Should we see if we can get this patched upstream? This is clearly a kernel and/or Xen bug.

github-actions[bot] commented 1 year ago

This issue is being closed because:

This issue is on the "Release 4.0 updates" milestone.
Qubes OS 4.0 reached EOL (end-of-life) over one year ago.
There has not been any activity on this issue in over one year.

If anyone believes that this issue should be reopened and reassigned to an active milestone, please leave a brief comment. (For example, if a bug still affects Qubes OS 4.1, then the comment "Affects 4.1" will suffice.)
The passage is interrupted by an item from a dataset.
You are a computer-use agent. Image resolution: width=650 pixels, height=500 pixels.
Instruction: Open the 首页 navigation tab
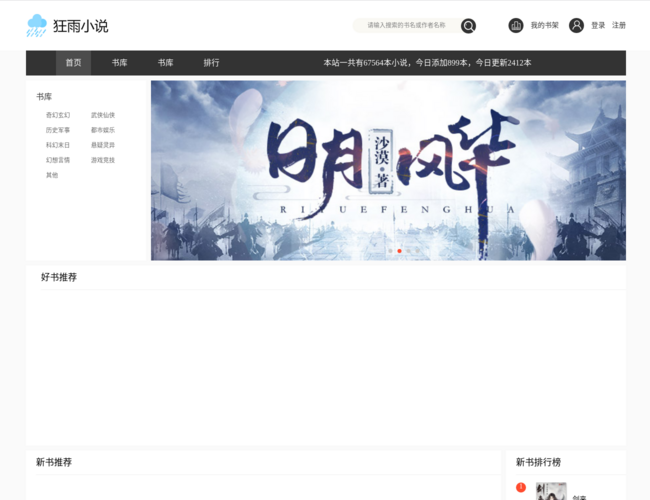tap(73, 63)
UndeadDevel commented 1 year ago

This should probably be reopened, given this comment by marmarek. See also my comment below his in that issue for why it's useful to have the ability to copy from and to the same VM, requiring these "loopback" connections. Another case where an issue (fixable, but only with an additional policy) is caused by this can be found here.

The reason for closing was EOL of 4.0, but issue still occurs in 4.1, which is not EOL.